# Description

This week the homework assignment will test your ability to load and manipulate data with Pandas. <br/>
The goal is to develop some intuition on how to filter, arrange, and merge data. This will be usefull for the next homework assignments.<br/>
Fill the empty cells with your code and deliver a copy of this notebook to Moodle. <br/>
This Homework counts 1 point to your final grade.

Remember to change the name of the notebook to "H.<student_id>.ipynb", replacing <student_id> by your student_id. <br/>

In [1]:
import numpy as np
import scipy
import pandas as pd

## Download and Load the World Development Indicators data set

We will work with the World Development Indicators data set. <br/> 
We download this data set from the world bank databank.<br/>
Hence, the very first step is to download the data to your computer, you can do this by running the following cell. <br/>
Alternatively you can copy and paste the url inside the .get() method into your browser.

In [None]:
# importing libraries
import requests, zipfile, io

#note this can take several minutes depending on your internet connection
r = requests.get('http://databank.worldbank.org/data/download/WDI_csv.zip')
z = zipfile.ZipFile(io.BytesIO(r.content))
z.extractall()

# let us free the variales we used above
del z
del r

The above code downloads a zip archive to the working folder, which by default is the the location of this notebook in your computer. <br/>
Secondly, and since the document downloaded is a zip archive, it extracts the documents from the archive. <br/> 
The contents include multiple .csv files, however we will be working only with the document 'WDIData.csv'. <br/>

In the cell bellow, use Pandas to open the file "WDIData.csv" and save it to a variable called 'wdi'.<br/>
Note you will might need to specify the option enconding, in my case the option "ISO-8859-1" worked fine.
Find more information at https://pandas.pydata.org/pandas-docs/stable/generated/pandas.read_csv.html

In [2]:
wdi = pd.read_csv("WDIData.csv", encoding="ISO-8859-1")
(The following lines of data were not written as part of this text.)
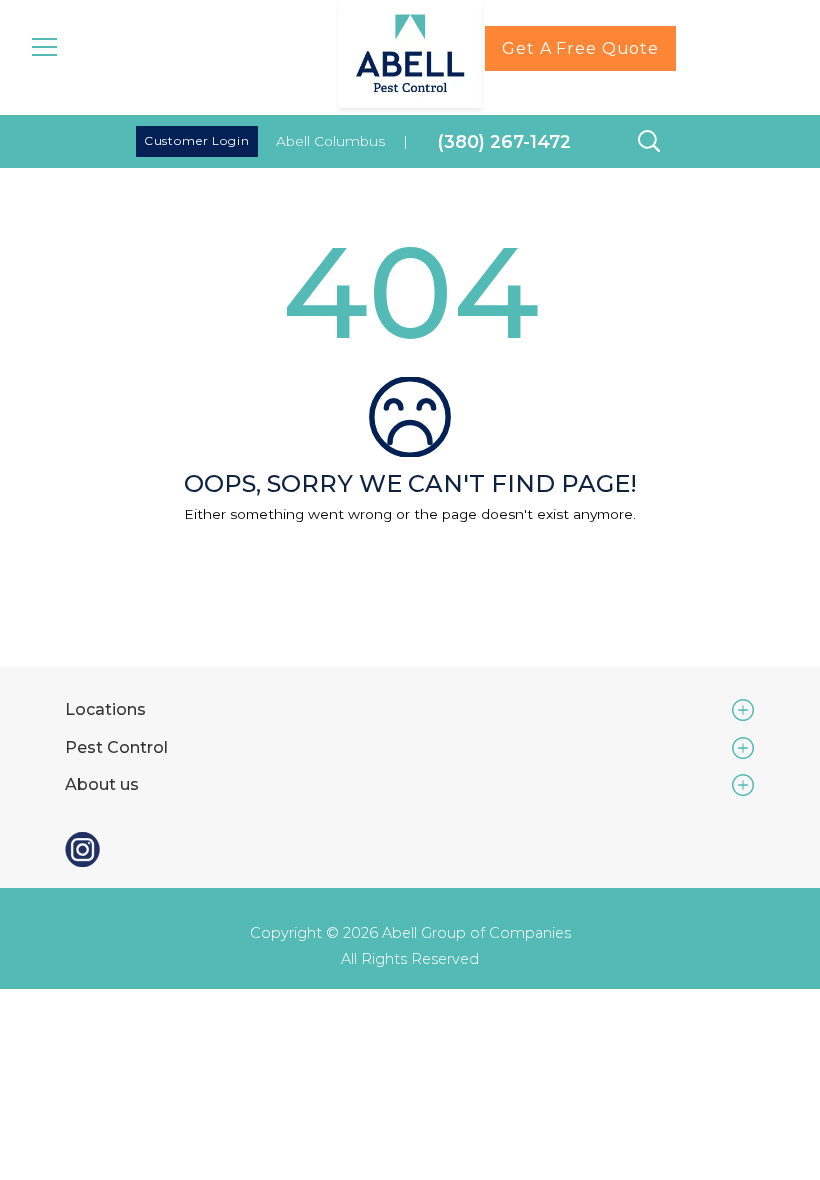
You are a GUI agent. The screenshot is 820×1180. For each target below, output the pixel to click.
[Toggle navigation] (44, 45)
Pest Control (116, 747)
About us (102, 784)
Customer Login (197, 140)
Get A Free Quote (580, 48)
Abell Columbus (330, 141)
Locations (105, 709)
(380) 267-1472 (504, 141)
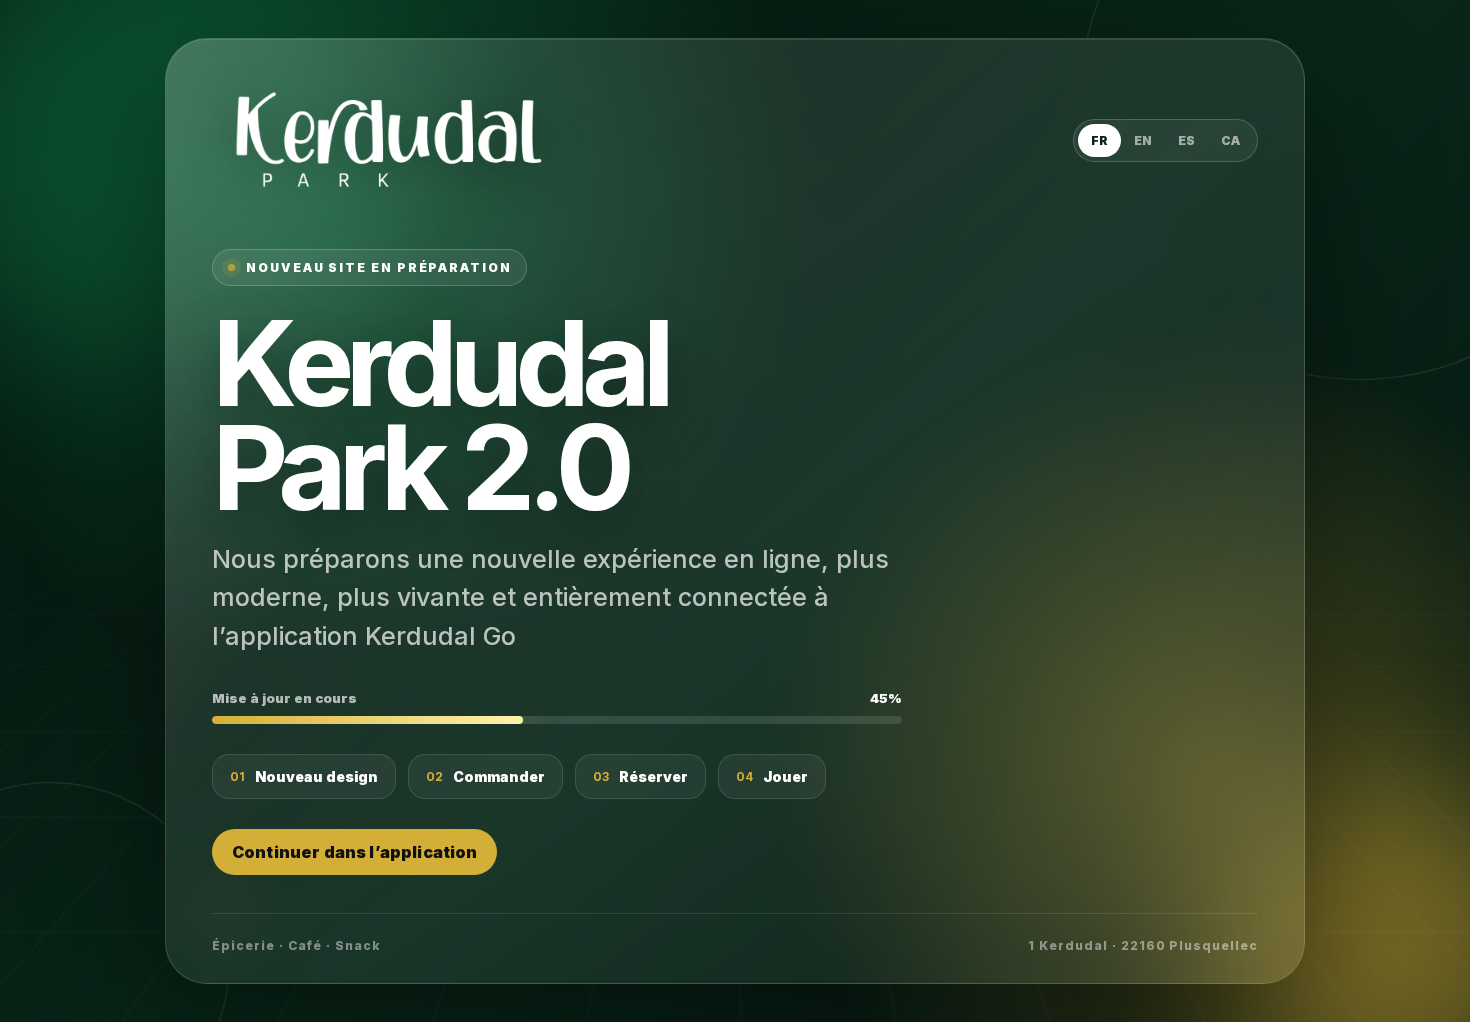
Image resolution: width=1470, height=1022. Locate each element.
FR (1099, 140)
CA (1230, 140)
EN (1143, 140)
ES (1186, 140)
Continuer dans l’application (354, 852)
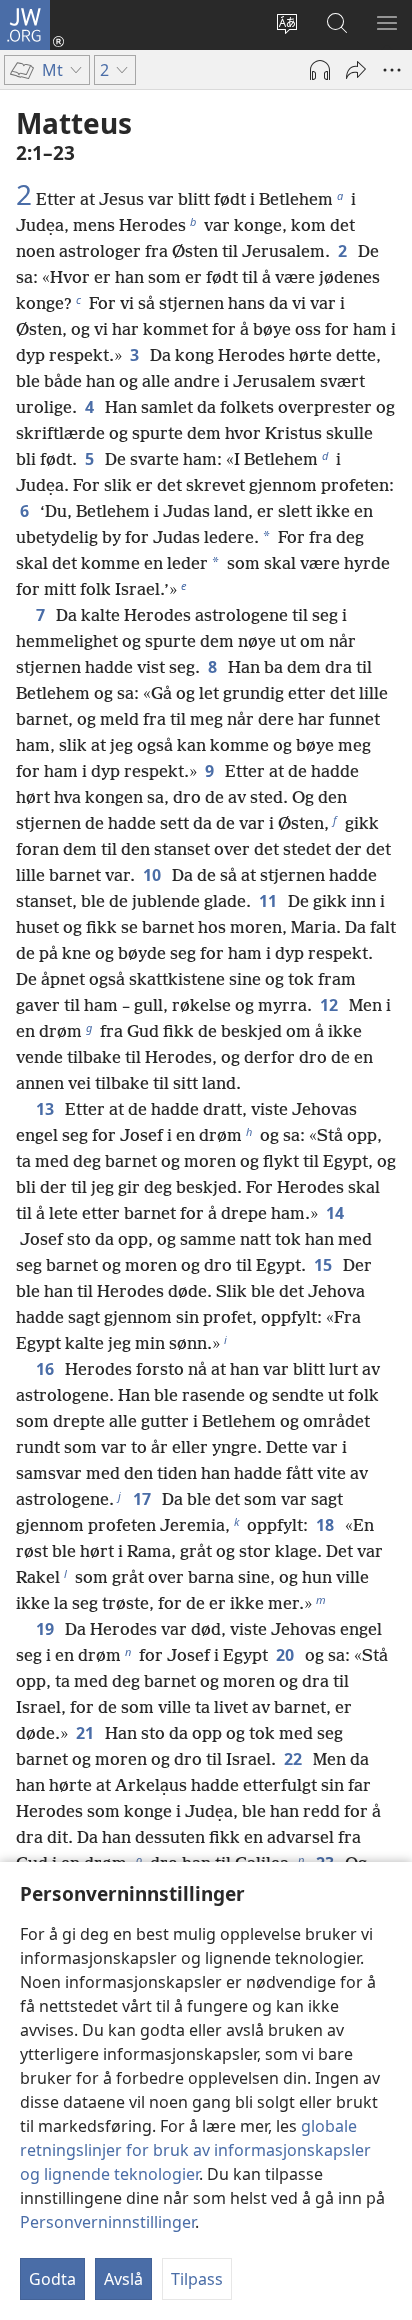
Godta (52, 2279)
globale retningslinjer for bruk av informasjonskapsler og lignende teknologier (195, 2150)
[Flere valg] (392, 70)
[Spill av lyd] (320, 70)
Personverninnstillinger (107, 2222)
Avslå (123, 2279)
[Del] (356, 70)
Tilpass (197, 2279)
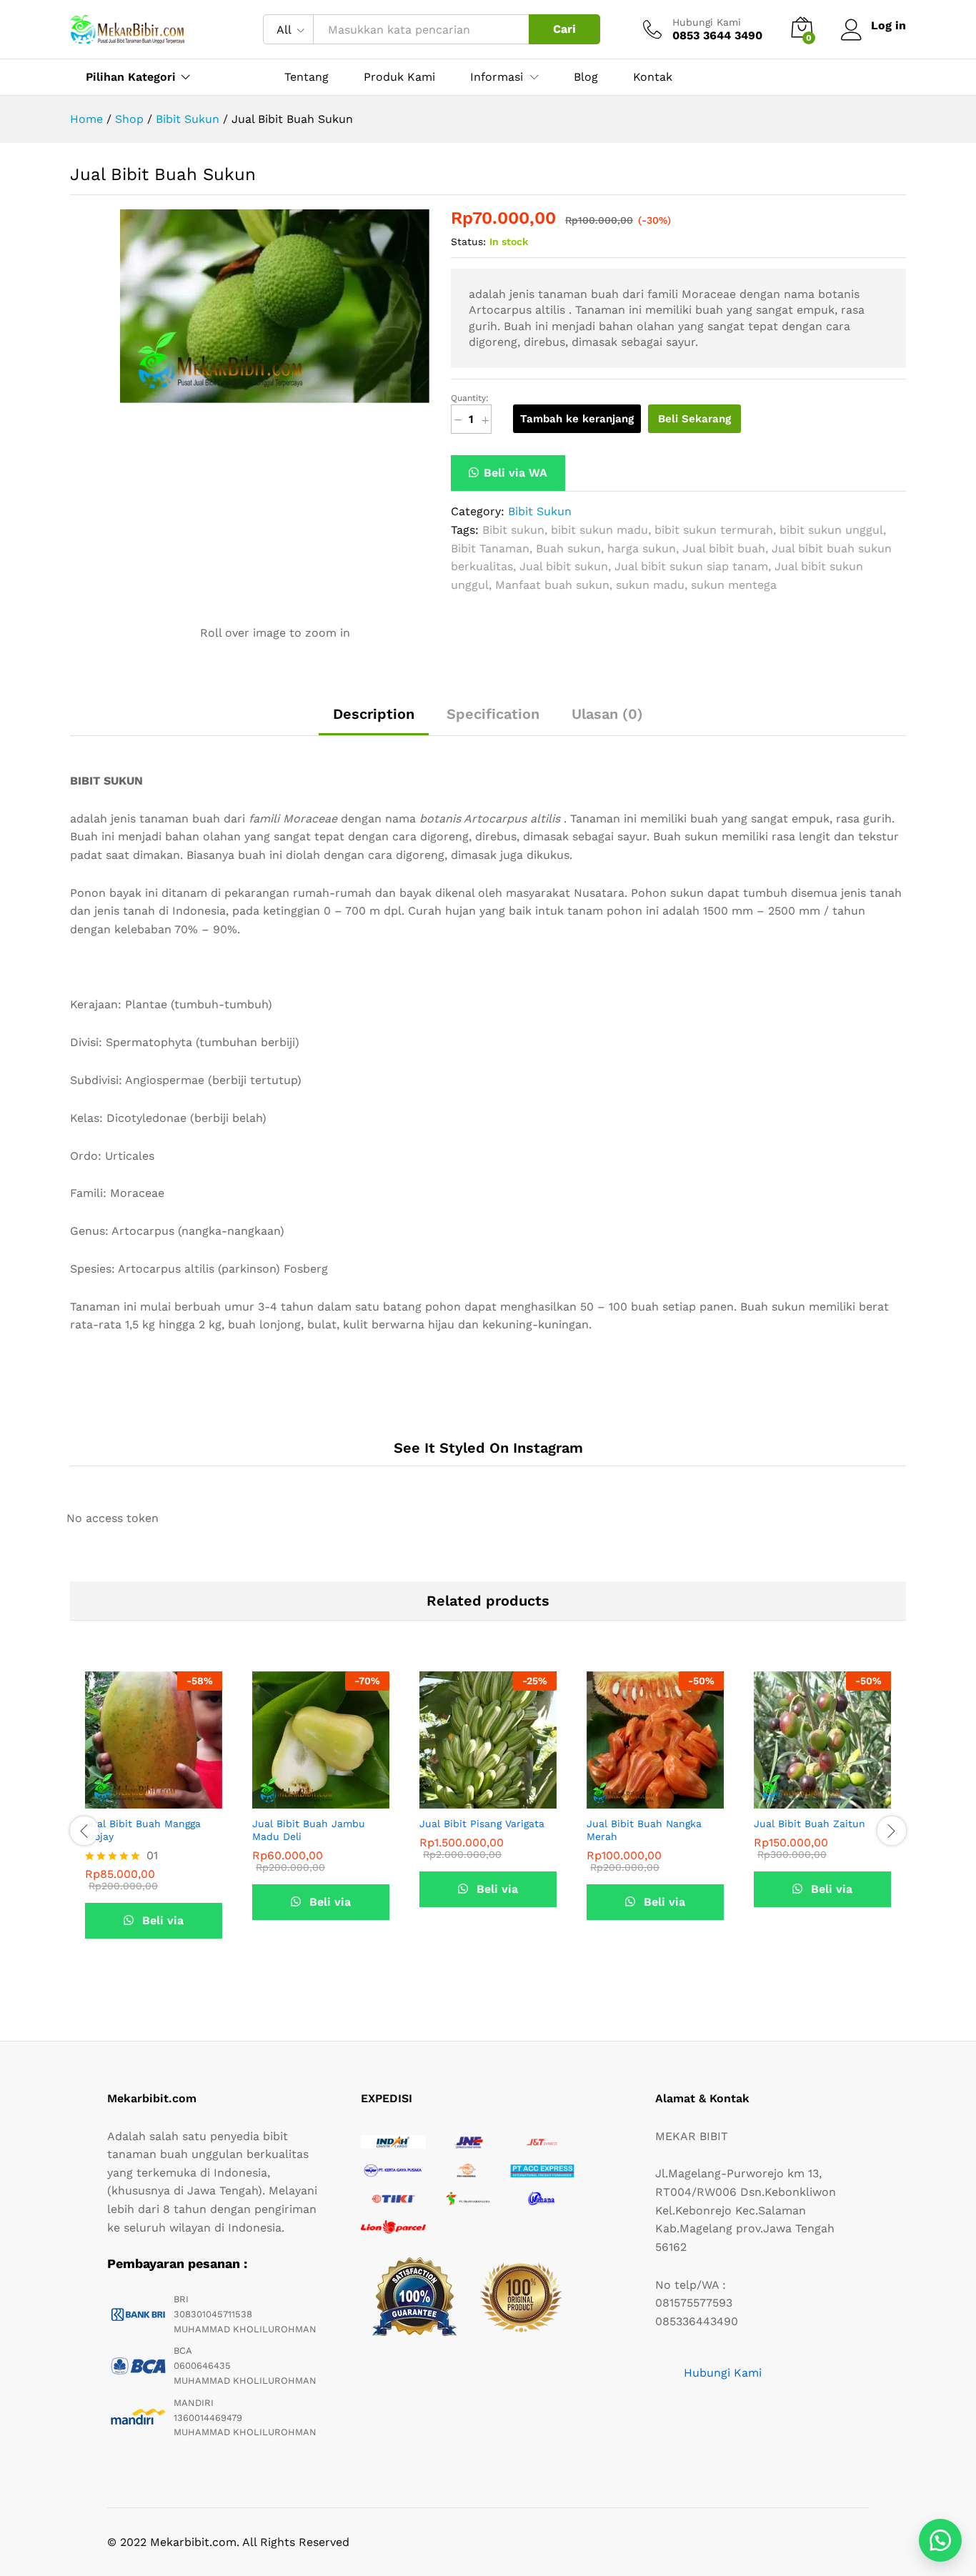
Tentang (306, 77)
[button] (508, 472)
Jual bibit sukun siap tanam (691, 566)
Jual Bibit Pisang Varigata (481, 1823)
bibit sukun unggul (831, 530)
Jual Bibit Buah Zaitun (809, 1823)
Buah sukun (568, 548)
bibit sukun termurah (713, 530)
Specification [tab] (493, 714)
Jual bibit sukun (563, 566)
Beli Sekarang (694, 418)
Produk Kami (399, 77)
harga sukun (641, 548)
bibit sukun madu (599, 530)
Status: (468, 241)
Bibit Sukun (540, 511)
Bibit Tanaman (490, 548)
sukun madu (650, 585)
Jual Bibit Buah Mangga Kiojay (143, 1830)
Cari (564, 29)
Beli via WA (515, 472)
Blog (586, 77)
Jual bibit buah (723, 548)
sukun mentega (734, 585)
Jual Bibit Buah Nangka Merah (644, 1830)
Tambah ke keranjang (577, 418)
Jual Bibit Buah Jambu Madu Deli (308, 1830)
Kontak (652, 77)
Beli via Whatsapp (154, 1926)
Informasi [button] (496, 77)
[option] (153, 1829)
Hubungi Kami (706, 22)
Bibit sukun (513, 530)
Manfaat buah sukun (552, 585)
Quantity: (470, 398)
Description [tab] (373, 714)
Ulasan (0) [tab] (607, 714)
## Download and Load the Penn World Table V9.0

We will additionally use data from the pwt v9.0 tables. <br/> 
Again run the following cell to download the dataset. This time using the library urllib.

In [None]:
import urllib
urllib.request.urlretrieve("https://www.rug.nl/ggdc/docs/pwt90.xlsx", "pwt90.xlsx")

In the following cell, open and read the file 'pwt90.xlsx' and save it into variable 'pwt'. <br/>
Remember that pandas has a method to read excel files, and secondly we need to specity the sheet we want to load data from.

In [3]:
pwt = pd.read_excel("pwt90.xlsx", sheet_name="Data")

## Data Wrangling

Now that we have loaded our data into variable 'wdi', we are ready to start playing with it. <br/>
Start by printing all column values in the cell bellow.

In [None]:
print(wdi.columns)

Next, list the values in the column 'Country Name'.<br/>
You will get a list with repeated values, delete all duplicates to ease your analysis. <br/>

Tip: see the method '.drop_duplicates()' https://pandas.pydata.org/pandas-docs/stable/generated/pandas.DataFrame.drop_duplicates.html.

In [None]:
wdi['Country Name']
wdi.drop_duplicates(['Country Name'])

You might notice that while the bottom rows represent Countries, the top rows represent aggregates of countries (e.g., world regions). <br/> However we will be only interested in working with country-level data, and as such we need to filter out all unecessary rows.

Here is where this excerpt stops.